Target, First Bancorp: Rating Changes

TheStreet.com Ratings provides exclusive stock, ETF and mutual fund ratings and commentary based on award-winning, proprietary tools. Its "safety first" approach to investing aims to reduce risk while seeking total return performance.

BOSTON ( TheStreet) -- TheStreet.com's stock-rating model upgraded oil and gas services provider Carbo Ceramics ( CRR) to "buy."

The numbers: Second-quarter net income dropped 31% to $9.4 million and earnings per share declined 15% to 41 cents as revenue fell 22% to $69 million. The operating margin rose from 20% to 21%, but the net margin decreased from 15% to 14%. Carbo Ceramics has an ideal financial position with $92 million of cash, amounting to a high quick ratio of 6.2, and zero debt.

The stock: Carbo Ceramics has advanced 15% in 2009, more than the Dow Jones Industrial Average or S&P 500 Index. The stock trades at an attractive price-to-earnings ratio of 15 and offers a lackluster 1.8% dividend yield.

The model upgraded First Bancorp ( FBNC) to "buy."

The numbers: Second-quarter revenue fell 5% to $40 million, but net income surged 582% to $36 million and earnings per share rocketed 556% to $2.10. The operating margin rose from 29% to 31% and the net margin jumped from 12% to 89%, boosted by a one-time gain related to the Cooperative Bank acquisition.

The stock: First Bancorp is flat in 2009, underperforming major U.S. indices. The stock trades at a price-to-earnings ratio of 15, indicating a discount to peers and the market, and offers a 1.7% dividend yield, less than the average of S&P 500 companies.

The model initiated coverage of machinery maker John Bean Technologies ( JBT) at "sell."

The numbers: Second-quarter net income decreased 25% to $9.7 million, or 34 cents a share, as revenue declined 17% to $230 million. The operating margin hovered above 7% and the net margin fell from 5% to 4%. The company has a less-than-ideal liquidity position, evident in its quick ratio of 0.6. And a debt-to-equity ratio over 10 indicates excessive leverage.

The stock: John Bean Technologies has more than doubled in 2009, trouncing major U.S. indices. The stock trades at a price-to-earnings ratio of 15, indicating a discount to peers and the market, and offers a 1.7% dividend yield. The company's weak financial position is a cause for concern.

The model upgraded King Pharmaceuticals ( KG) to "hold."

The numbers: Second-quarter revenue rose 12% to $445 million, but net income decreased 7% to $38 million and earnings per share dropped 12% to 15 cents, hurt by a higher share count. The operating margin dropped from 26% to 24% and the net margin dipped from 10% to 9%. Around $485 million of cash and a quick ratio of 1.4 demonstrate ample liquidity. And a debt-to-equity ratio of 0.3 indicates fiscal prudence.

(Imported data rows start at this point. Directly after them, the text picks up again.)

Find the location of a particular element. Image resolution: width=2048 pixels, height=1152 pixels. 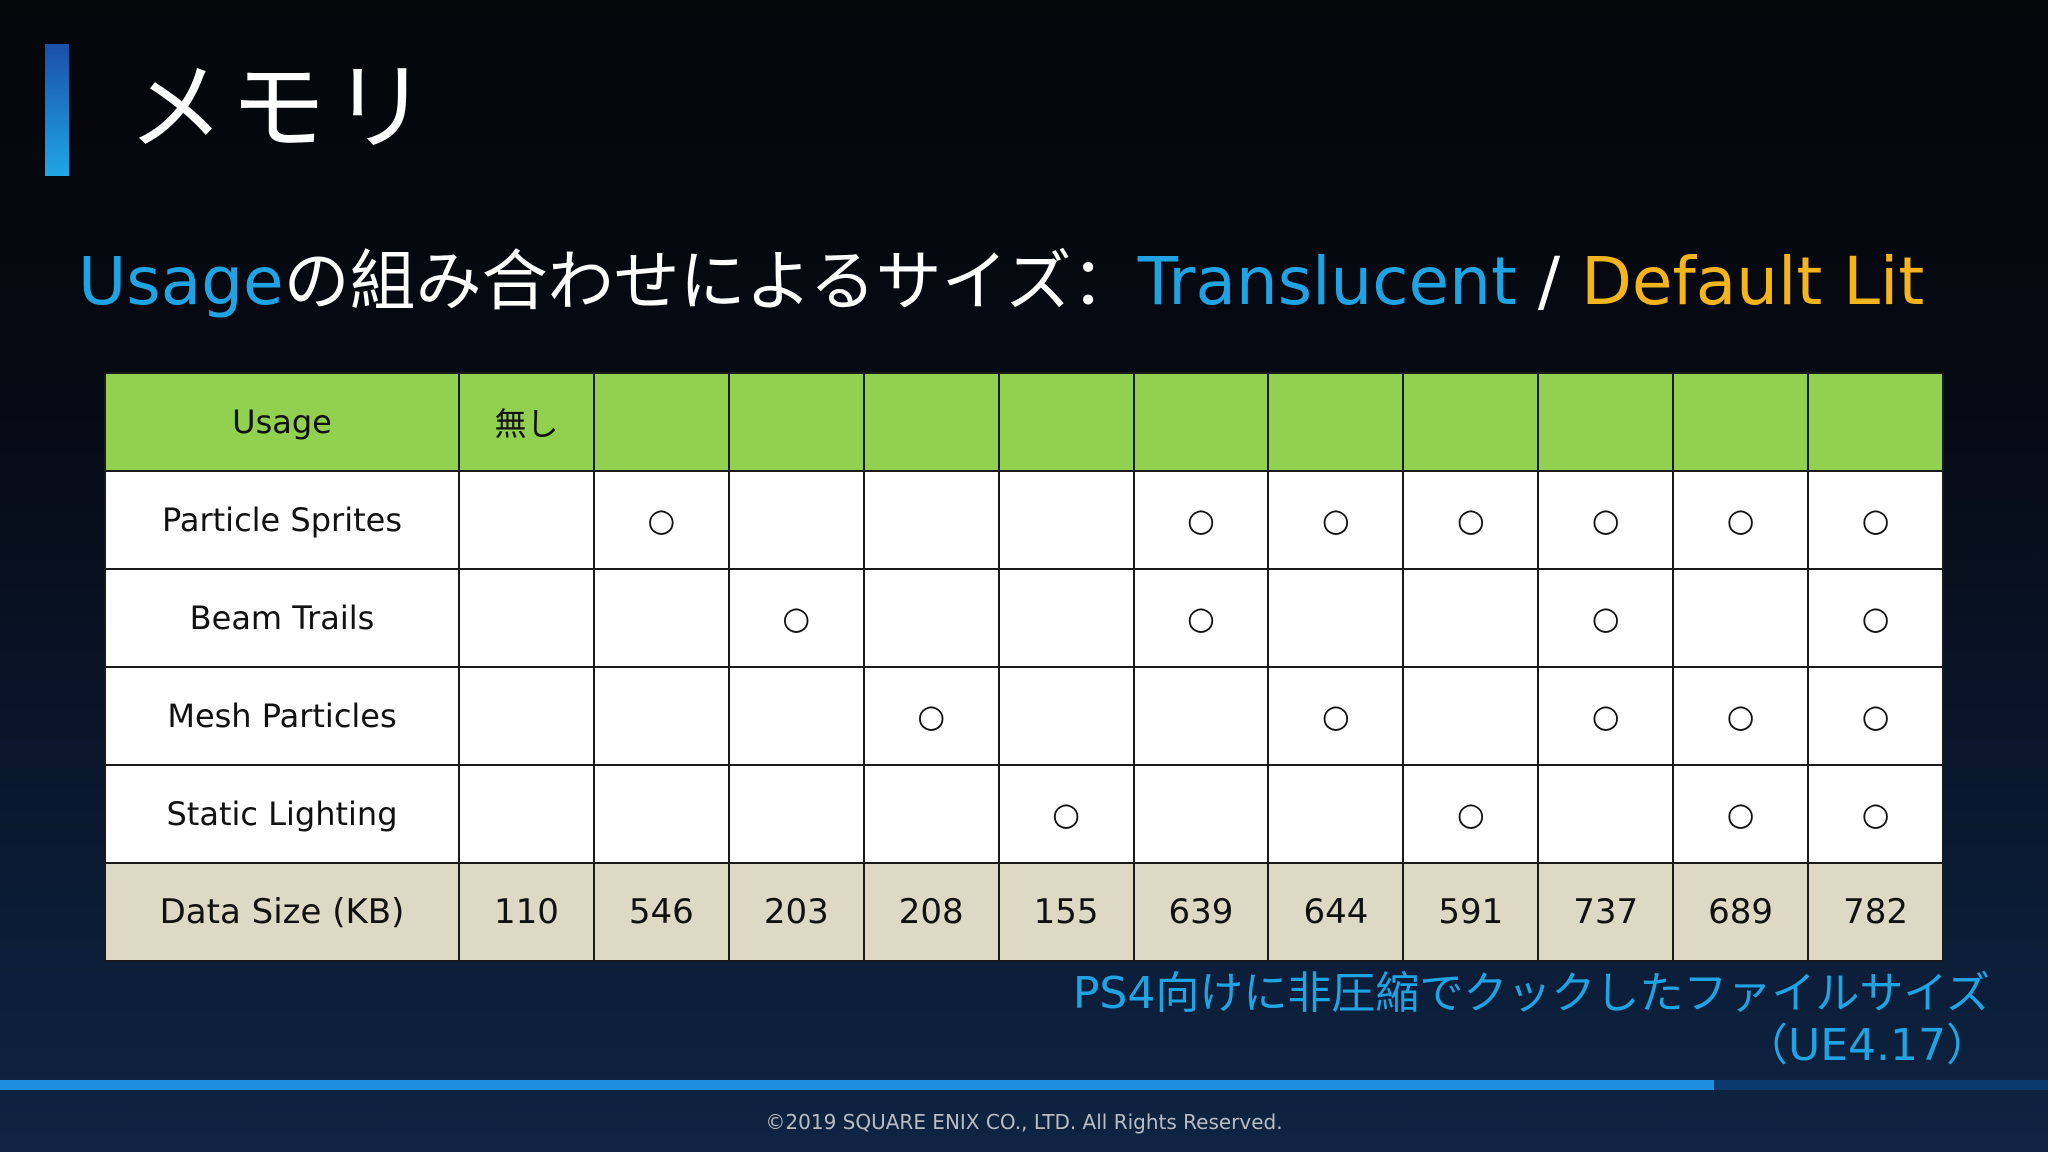

data-size-value: 689 is located at coordinates (1741, 912).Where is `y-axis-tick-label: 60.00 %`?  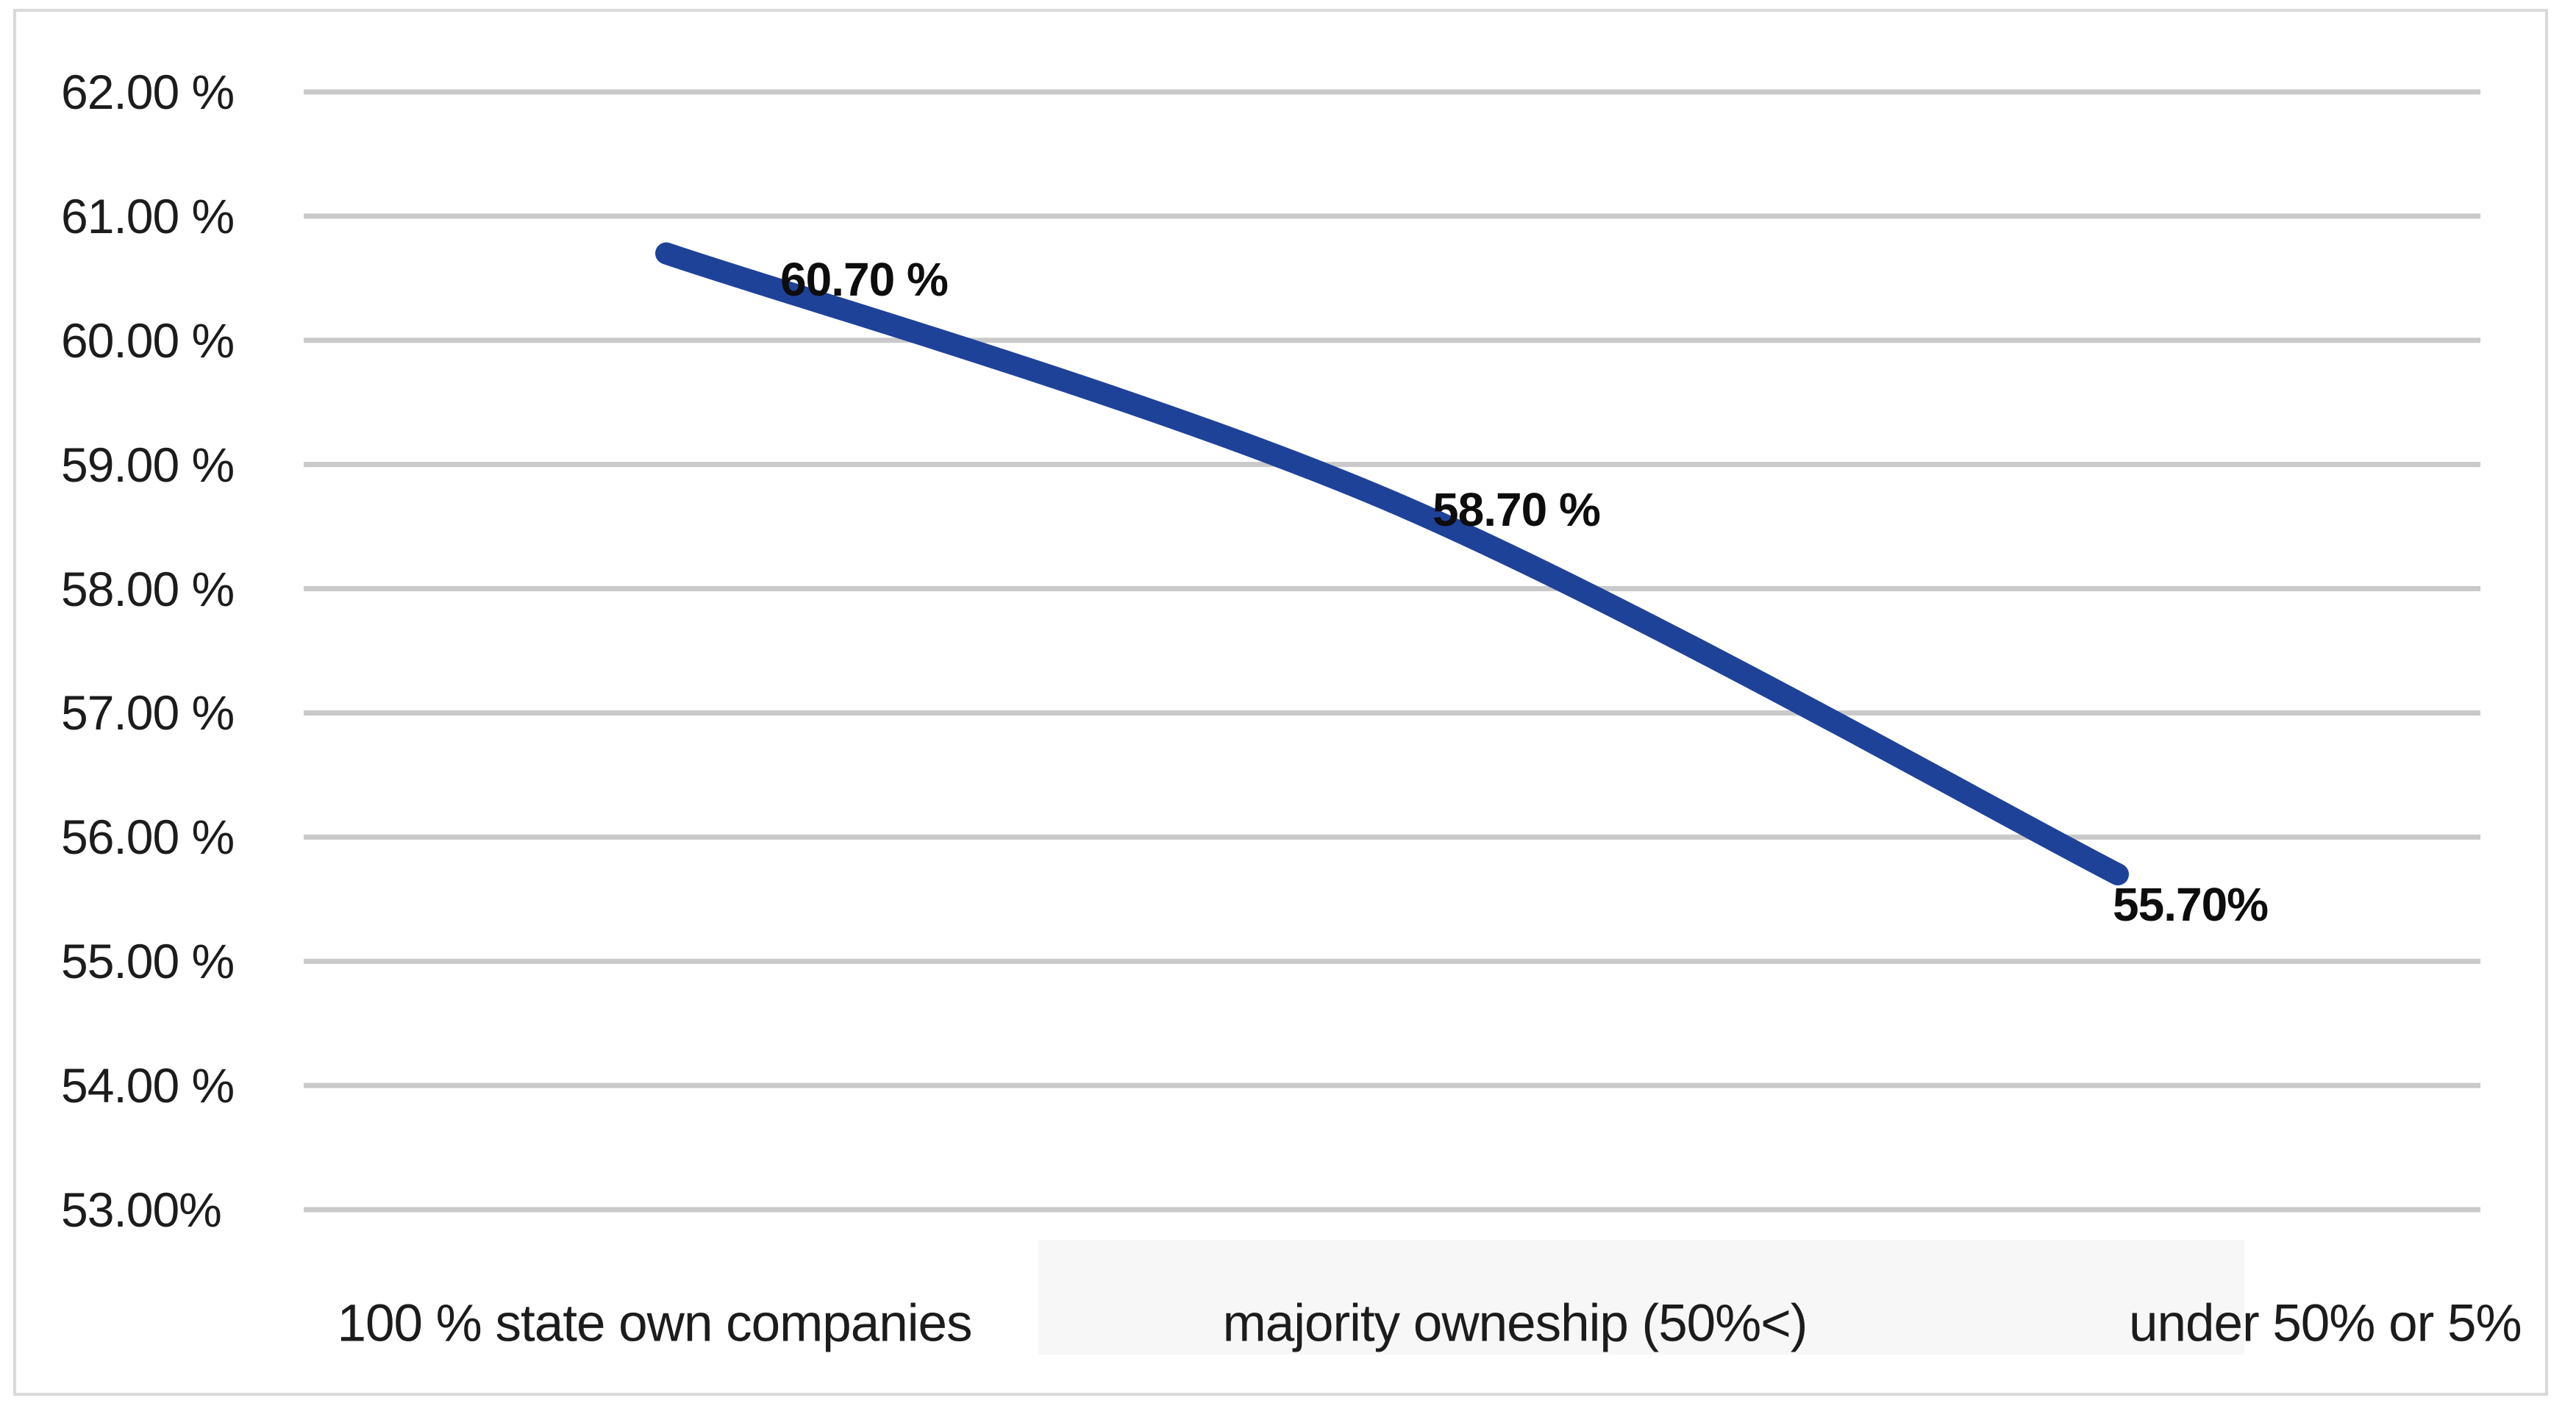
y-axis-tick-label: 60.00 % is located at coordinates (148, 340).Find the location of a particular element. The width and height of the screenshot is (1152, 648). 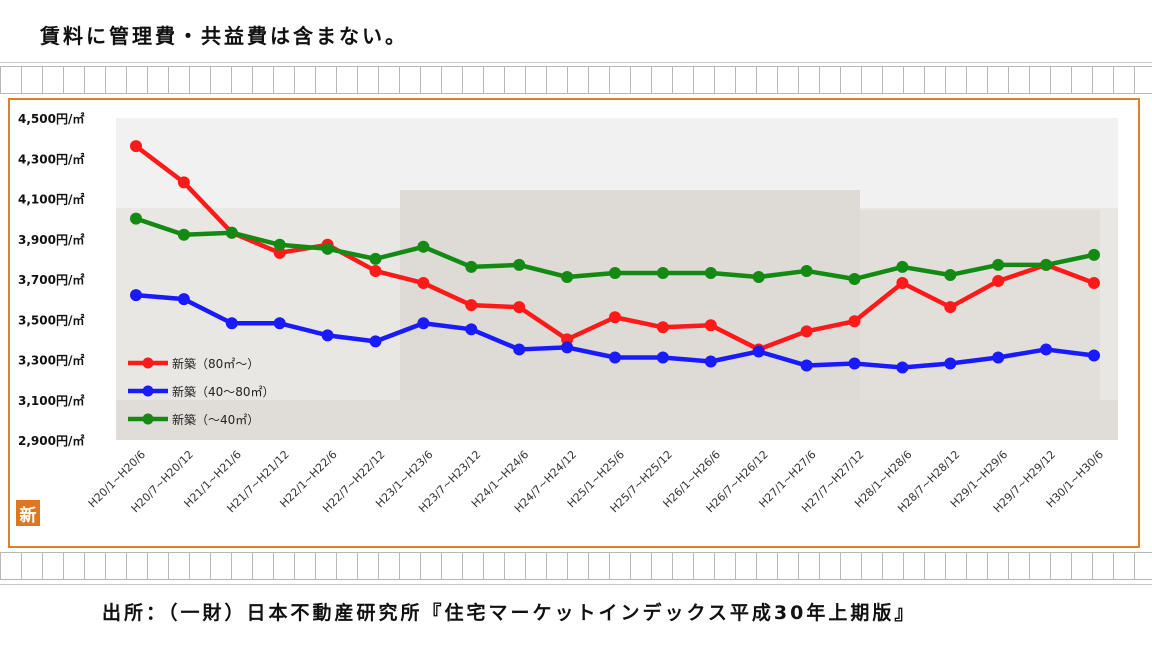

source-citation: 出所：（一財）日本不動産研究所『住宅マーケットインデックス平成30年上期版』 is located at coordinates (510, 613).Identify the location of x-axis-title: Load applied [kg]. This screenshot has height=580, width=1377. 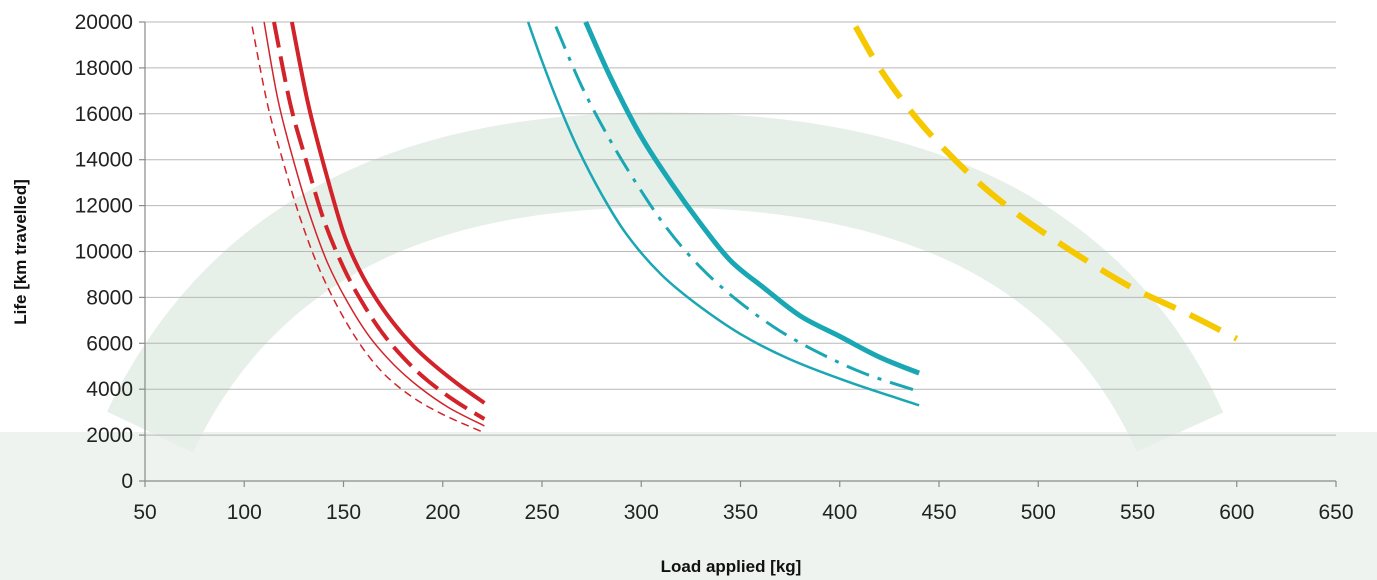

The stock: King Pharmaceuticals is down 4% in 2009, underperforming major U.S. indices. The company doesn't pay dividends.

The model upgraded retailer Target ( TGT) to "buy."

The numbers: Second-quarter net income dropped 6% to $594 million and earnings per share fell 4% to 79 cents as revenue declined 3% to $15 billion. The operating margin remained steady below 8% and the net margin dipped below 4%. Target has a less-than-ideal liquidity position, reflected by a quick ratio of 0.8. An $18 billion debt load and a debt-to-equity ratio of 1.2 indicate excessive leverage. But we give Target a financial strength score of 8.9 out of 10 due to its resilient revenue.

The stock: Target has advanced 31% in 2009, outpacing major U.S. indices. The stock trades at a fair price-to-earnings ratio of 16 and offers a 1.5% dividend yield.

-- Reported by Jake Lynch in Boston.